Is sand harvesting in Rivers a threat to environment?

Sand harvesting has been the norm in most rivers that are draining into Lake Victoria causing massive destruction to the environment.

Two Rivers in focus are Nyamasaria in Kisumu County that originates from Nandi Hills and Amala in the border of Bomet and Narok counties that originates from Mau Forest.Sand harvesting remains the biggest economic activity in these areas.

However, the activity has exposed the two areas into serious environmental degradations.Daily haulage of sand by heavy trucks has continued to cause environmental degradation by accelerating soil erosion and affecting soil stability.

In the Mau area, environmentalist actors have put in place efforts to conserve river tributaries that form Mara River as it drains into the lake.Paul Rono, Secretary Mara River Water Users Association says the tributaries are key to the survival of Mara River thus the need to conserve them.

Rono says there are two major rivers, Nyongores and Amala that drains to Mara River which must be conserved at all cost.

“We have five river tributaries that converge at a point to form Mara River and we must ensure they are conserved from the illegal human activities around them,” he said.Most rivers, he says, originate from Mau Forest in Narok and conservation efforts are geared towards keeping the rivers flowing.

Rono says families living downstream of Mara River Basin must be engaged more consistently in a bid to sensitize them on proper utilization of their land next to the rivers.

“We have the Maa community and the Kalenjin community, and each and every community have their own culture of their living,” he said.

For the Maa community, he says, they are pastoralists and keep a lot of animals which whenever they walk around in terms of grazing and foot paths to the water source, they degrade the environment.

Rono noted that the upstream of the Basin is littered with small scale farmers who farm up to the riparian land thus degrading the environment.

Speaking recently in Bomet, Rono says a new threat which is emerging and threatening the cause of these rivers is sand harvesting.

Rono says many youths and women have abandoned any other meaningful activity to engage eon scooping and from these rivers.

“Sand harvesting is speedily emerging and as environmentalists, we must stop it before it degenerate to a phenomenon,” he said.

Rono says the rivers are not safe with the wanton scooping of sand that leaves them bare at the glare of government agencies like National Environmental Management Authority (NEMA).“Both National and County Governments have turned a blind eye to these activities that expose us to climate change, something must be done,” he said.
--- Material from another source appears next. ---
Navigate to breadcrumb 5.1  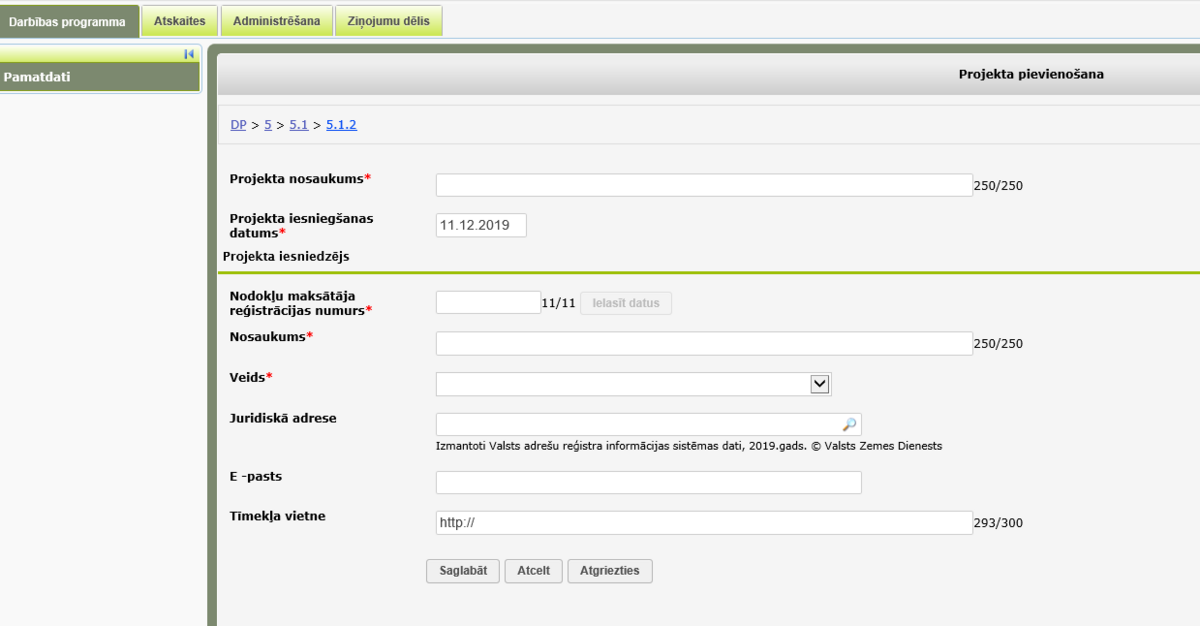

John Kimelel, a 24 year old man who has been harvesting sand from the river for the last one year disputes that they are destroying the environment.

“I believe that we are opening the river channel, what we are getting is deposits from the upstream, I don’t see any danger to the environment,” he said.

In Kisumu Nyamasaria River, Joseph Ngome, chairman of Kenya Nile Discourse Forum, says they have witnessed with shock the blatant breach of the laws in regard to conserving the environment.

Ngome says the River lies next to Kisumu City where top national and county governments sit without uttering any caution to the degraders of environment.“Scooping of sand in this River is glare to everybody and why it has not been stopped by the relevant authorities beat no logic,” he said.

Kisumu County Executive Committee Member for Environment Salmon Orimba says those harvesting sand from the river have disobeyed the county order banning such activities.

Orimba says mining of sand in the rivers is degrading the environment and must be stopped at all cost.“Soon my office will mount a crackdown and nab all those who are going against the law, we must protect our environment,” he said.

He announced that his office will institute measures to map out the affected areas with a view to eliminate the menace and ensure compliance with environmental protection laws.